By Karol Suarez and Tara John | CNN
The number of migrants crossing the treacherous Darien Gap, a mountainous rainforest region that connects South and Central America, has broken a new record, according to immigration officials in Panama.
The Panama migration authority’s deputy director Maria Isabel Saravia told media that 2022’s already-high number of crossings was surpassed on Monday.
Last year was an “unprecedented year” where a total of 248,284 people crossed the Darién National Park, she said. 2023 now looks set to outstrip that number as the year continues.
“With today and yesterday’s crossings of 1,869 people, there have been 248,901 crossings,” Saravia said Monday.
Around 20% of the people making the dangerous trek are children and adolescents, authorities say.
“Within that age group, at least 51% are five-year-old children or under.
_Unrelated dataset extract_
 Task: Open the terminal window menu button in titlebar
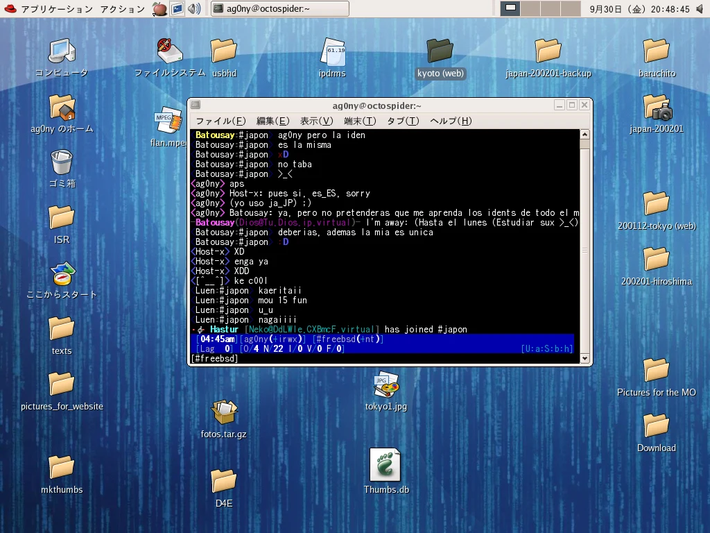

As the figures anticipated, we exceeded last year’s number (…) The last three years have been much higher than the last 11 years in crossings,” Saravia added.
Venezuelans and Haitians represent the majority of the people crossing, followed by Colombians, Ecuadorians, and migrants from outside the continent, she said.
The 60-kilometer (37 mile) hike through the Darien Gap brings migrants from Colombia to Panama and is a crucial passage for those hoping to reach the United States and Canada.
Mass migration across the Western Hemisphere has fueled a growing number of people moving north.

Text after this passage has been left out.